BASINDAN YAZILAR
Dünya Çocuk Hakları Gününde Biz Neredeyiz / Vedat İlki - MuhasebeTR

Dünya Çocuk Hakları Gününde Biz Neredeyiz / Vedat İlki

 20 Kasım Günü Dünya Çocuk Hakları günü olarak kutlanıyor.Bu haberi aslında birçok çocuğumuz bilmiyor.Okullarda ise fazla detaya girilmeyerek anlatılarak geçiliyor.

Bu konuda 02.03.2011 Tarihli yazımızda I.Türkiye Çocuk Kongresinde Küçükler Büyüklere Hakları Hakkında Ders Verdi başlığı ile yayınlamıştık.
Kongrenin düzenleniş amacı özetle şöyle açıklanmıştır.
Çocuğun temel yararına öncelik verilerek sağlıklı büyüme,sağlığının korunması,eğitimle yeteneklerinin geliştirilmesi,zorlu koşullarda korunması,görüşüne önem verilmesi,ayrıma tabi tutulmaması,bununla ilgili tedbirlerin alınması,gelişme anında medeni,sosyal,ekonomik,kültürel hakların öğrenmesi,çocuklarla ilgili her türlü konuda Devlet'in çocuğun yanında yer alması çocukların sorunlarına çocuk merkezli kuram,yöntem ve uygulama bütünlüğüne dayalı ve geçerli strateji ve modelleri belirlemek için kongre düzenlenmiştir.

17.Kasım.2011 Tarihli RG bu konuda Türkiye Cumhuriyeti tarafından 15 Temmuz 2003 tarihinde Strazburg’da imzalanan ve 9/11/2010 tarihli ve 6066 sayılı Kanunla onaylanması uygun bulunan ekli “Çocuklarla Kişisel İlişki Kurulmasına Dair Avrupa Sözleşmesi”nin ilişik beyan ile onaylanması; Dışişleri Bakanlığının 6/9/2011 tarihli ve HUMŞ/6855756 sayılı yazısı üzerine, 31/5/1963 tarihli ve 244 sayılı Kanunun 3 üncü maddesine göre, Bakanlar Kurulu’nca 14/10/2011 tarihinde kararlaştırılmıştır.

Sözleşmenin Amacı:
a)Kişisel İlişkilere dair kararlara uygulanacak genel ilkeleri belirlemek,
b)Kişisel ilişkin düzgün şekilde kullanılması ve kişisel ilişki süresinin sonunda çocuğun derhal geri dönmesini sağlamaya yönelik uygun koruma tedbirlerini ve garantileri tespit etmek,
c)Merkezi makamlar,adli makamlar ve diğer kurumlar arasında çocuklar ile ana ve babalarının ve çocuklarla aile bağları bulunan diğer şahıslar arasında kişisel ilişkiyi ilerletmek ve geliştirmek için işbirliğini geliştirmektir.

Uluslararası Sözleşmelere imza atan Ülkemizde aslında Çocuk İşçiliğinin önüne geçilmesi yönünde adımlar atılıyor.

Bu konuda duyarlı yazılar yazan Sosyal Güvenlik Uzmanlarına da rastlıyoruz.


Türkiye’de Çocuk İşçiliğinin Boyutları Nedir?
Türkiye’de çalışan çocukların kesin sayısı bilinmemektedir.

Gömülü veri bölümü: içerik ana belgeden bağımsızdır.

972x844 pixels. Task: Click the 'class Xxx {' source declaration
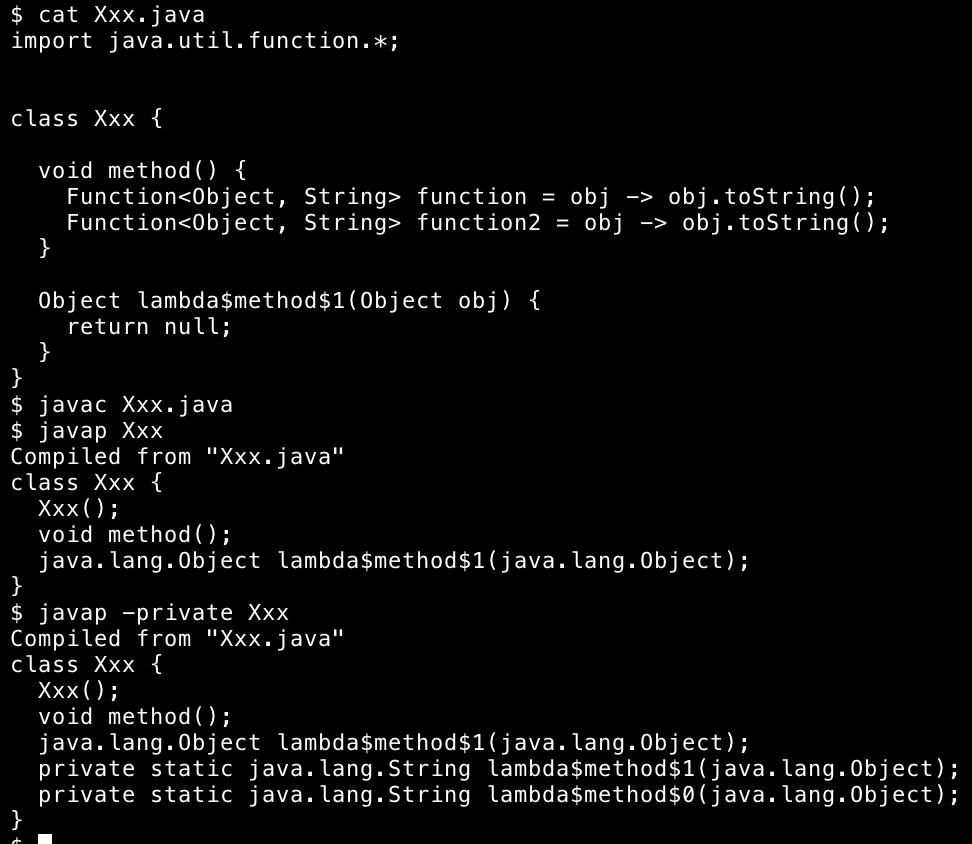[x=87, y=119]
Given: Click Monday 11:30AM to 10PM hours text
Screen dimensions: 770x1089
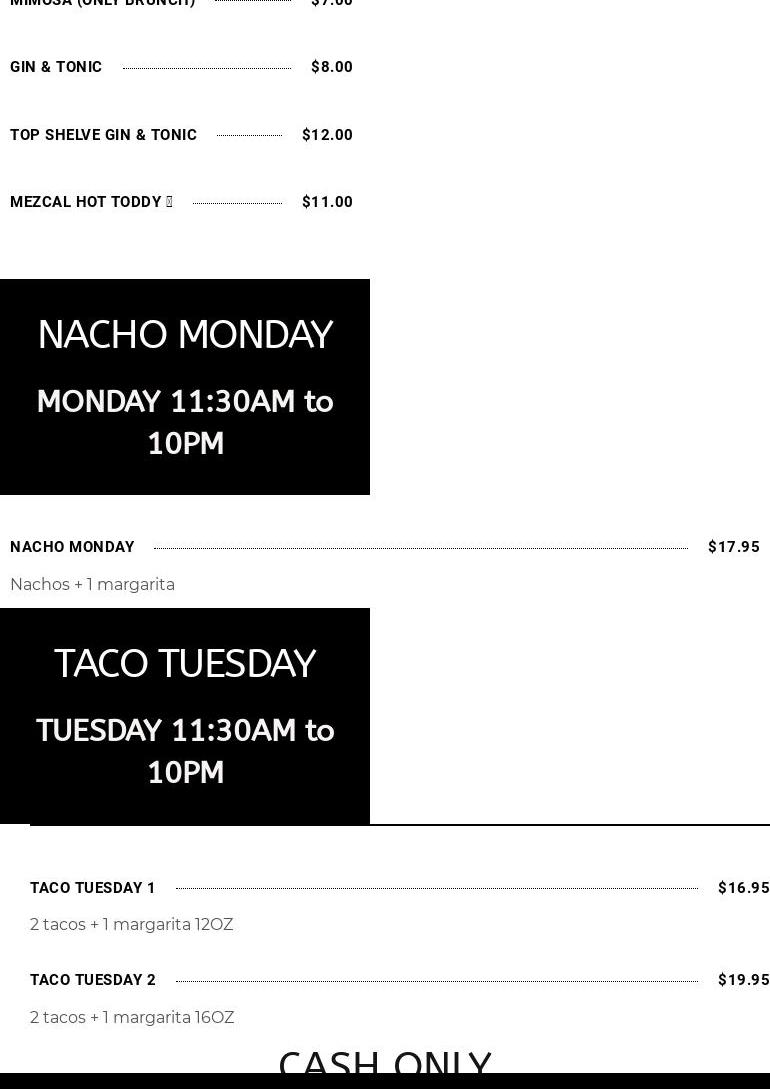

Bunun da en önemli nedenleri arasında bu konuda yapılan araştırmaların azlığı, resmi istatistiklerde yasa dışı çalışan çocukların, aile işlerinde çalışan çocukların, sokakta çalışanların ve geçici, mevsimlik çalışanların doğru olarak yansıtılabilmelerinin güçlüğü gibi faktörler bulunmaktadır.
Çocuk işçiliği sorunu gelişmekte olan tüm ülkelerde olduğu gibi,ülkemiz içinde önem taşıyan bir konudur. Türkiye kırsal yerleşimden kentsel yerleşime ve tarım ekonomisinden sanayi ekonomisine geçiş sürecini yaşamaktadır. Bu süreç, çocuk işçiliği sorununu daha fazla gündeme getirmekte özellikle aile gelirine katkıda bulunmak amacıyla çocuklar,eğitimlerini yarıda bırakıp marjinal işlerde çalışmaya başlamaktadırlar.

Çalışan Çocuk Tanımı:
Hayatını kazanmak veya aile bütçesine katkı sağlamak amacıyla çalışma hayatında yer alan 18 yaşın altındaki bireylerin “çalışan çocuk” ya da “çocuk işçi” olarak tanımlanır.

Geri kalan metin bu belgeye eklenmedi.